La ricorrente sosteneva che dovesse darsi una diversa lettura alle norme del CCNL, nell’ottica di una maggiore valorizzazione dello spessore della violazione, in quanto l’interpretazione fornita dalla Corte di appello porterebbe al paradosso che, giustificata l’assenza retroattivamente pur dopo un ampio arco temporale, il licenziamento non avrebbe comunque potuto essere irrogato.

La Suprema Corte ha ritenuto di non poter accogliere tali censure.

Il contratto collettivo è chiaro nel distinguere l’ipotesi di violazione formale delle norme che disciplinano le modalità e i termini di comunicazione e giustificazione dell’assenza, dall’ipotesi di insussistenza sostanziale di alcun giustificativo per l’assenza.

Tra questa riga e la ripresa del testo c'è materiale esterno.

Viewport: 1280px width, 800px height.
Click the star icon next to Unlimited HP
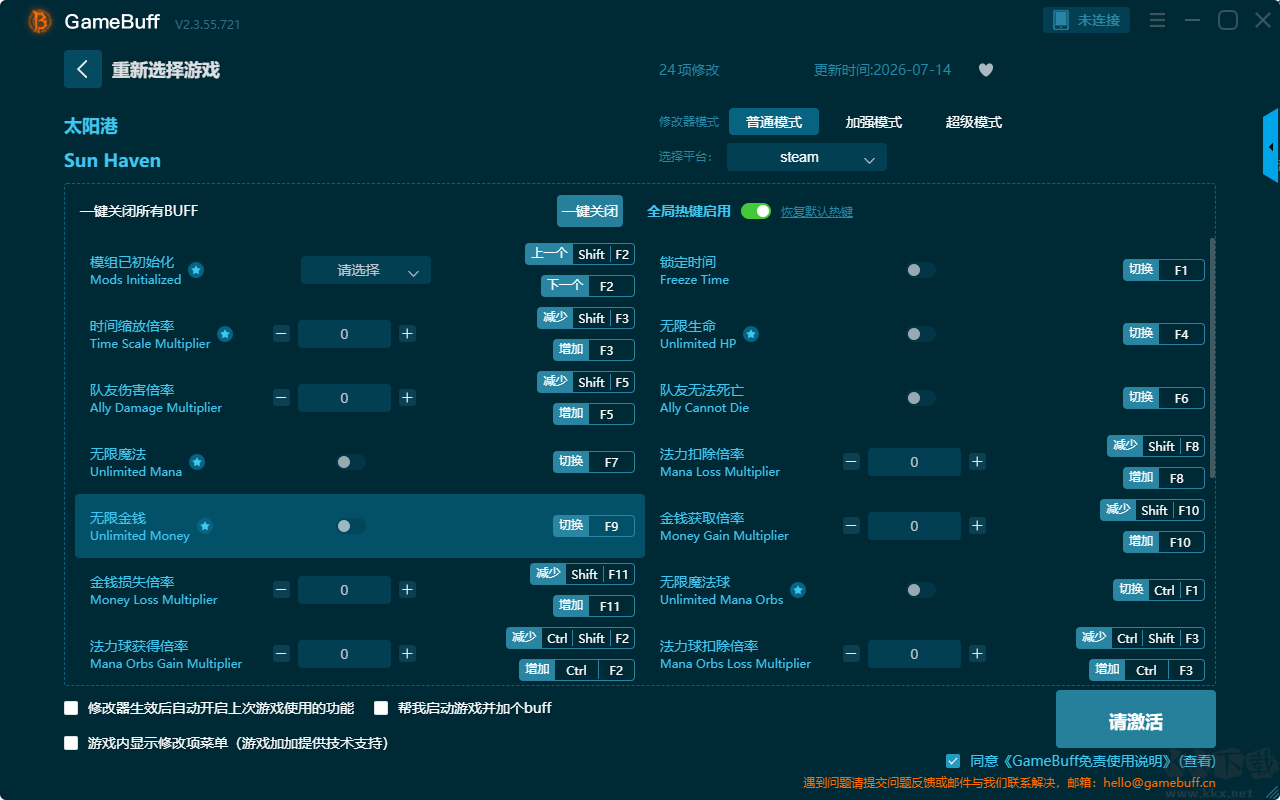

Solamente in quest’ultima ipotesi, l’assenza può effettivamente ritenersi ingiustificata e conseguentemente trovare applicazione la norma che consente l’irrogazione del licenziamento disciplinare.

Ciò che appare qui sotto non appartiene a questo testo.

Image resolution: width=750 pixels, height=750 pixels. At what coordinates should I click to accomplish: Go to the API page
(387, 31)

La Cassazione ha però aggiunto che “la giustificazione dell’assenza non può che essere per sua natura prossima all’evento perché l’accertamento del medico non può sopravvenire a distanza di lungo tempo senza che ne siano presenti ragionevoli giustificazioni connesse ad accertamenti necessari”; pertanto, ove tale arco temporale si dilati oltremodo, l’assenza dovrà comunque ritenersi ingiustificata (ipotesi non riscontrata nella specie).

I giudici di legittimità hanno poi ritenuto inammissibile l’ ulteriore motivo di ricorso addotto dalla ricorrente, secondo cui il medico non avrebbe potuto certificare retroattivamente la patologia con una valutazione ex post ed eseguita sulla base delle dichiarazioni a lui rese dal lavoratore.

Tale censura, infatti, più che denunciare l’omesso esame di un fatto decisivo, che può costituire motivo di ricorso per cassazione (art. 360, comma 1, n. 5, c.p.c.), finisce per prospettare una diversa valutazione dei fatti, tutti esaminati dalla Corte di appello, che rientra nell’esclusiva competenza del giudice di merito.

Per questi motivi la Corte di cassazione ha rigettato il ricorso e confermato definitivamente la declaratoria di illegittimità del licenziamento.